私は仕事でCGでフォトリアルな建築のイメージをつくっています。

年々依頼件数も増えてきており、需要の高まりを感じています。

フォトリアルなCGは建築以外の分野ではゲーム、映画、広告などで広く扱われています。

(むしろ建築分野以外のCGの方が最先端を行っていると言えます)

フォトリアルなCGは、見る者を圧倒し、その世界に引き込む力を持っています。

その力の源について考えてみたいと思います。



リアルさの探求の歴史

なぜ人はフォトリアルなCGに魅せられるのでしょうか?

そもそも、人間は「現実の再現」という行為そのものに価値を感じるものだと思います。

太古の昔より、人々は何かを描くことで情報を伝えることを試みてきました。

記録の限りではラスコー洞窟の壁画に始まり、現在に至るまで人々は何かを描き続けてきています。

絵画の歴史を見てみると、ルネサンス以降の美術は現実をそのまま表現することを目指してきました。

特に19世紀中頃、フランスを中心に文学や美術の分野で盛んになった芸術様式に写実主義(リアリズム)と呼ばれるものがあります。

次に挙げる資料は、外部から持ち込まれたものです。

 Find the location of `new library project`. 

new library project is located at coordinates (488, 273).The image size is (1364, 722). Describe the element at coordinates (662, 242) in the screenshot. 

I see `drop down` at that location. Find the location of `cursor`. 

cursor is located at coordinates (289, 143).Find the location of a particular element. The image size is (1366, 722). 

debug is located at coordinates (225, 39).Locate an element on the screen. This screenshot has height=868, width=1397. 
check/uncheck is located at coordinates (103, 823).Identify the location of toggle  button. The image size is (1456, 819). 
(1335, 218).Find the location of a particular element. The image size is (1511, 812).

それまでの新古典主義やロマン主義の反発として、現実をより忠実に捉え表現するというムーブメントです。

写実主義が多くの人々を惹きつけたように、現実を忠実に描写することは、芸術の重要なテーマの一つとなっていたのです。

CGが登場するよりもはるか昔から、現実を模倣し表現することへの欲求があり、また、それは称賛されるべきものだったと言えると思います。

フォトリアルなCGは、人間が持つ根本的な欲求の延長線上にあると言えます。


フォトリアルなCGの魅力と役割

フォトリアルなCGの一番の魅力は、何と言ってもその"現実感をつくりだす"ことでしょう。

CGが現実と見間違うほど精密に描かれている場合、それ自体が驚きと感動を引き起こします。

この点はファンタジー作品と非常に相性が良いと言えます。

例えば1993年に公開された『ジュラシック・パーク』はフォトリアルなCGで観客を沸かせた作品です。

本物のように見える恐竜の姿はフォトリアルなCGを見慣れていなかった当時の人々の度肝を抜いたことでしょう。

私自身も物心がついたころに金曜ロードショーで見たジュラシック・パークはCGと意識させない映像に驚いたことを覚えています。

CG技術はそれ以前から映画の中で使われてきましたが、この作品が一つの転換点になっていると言われています。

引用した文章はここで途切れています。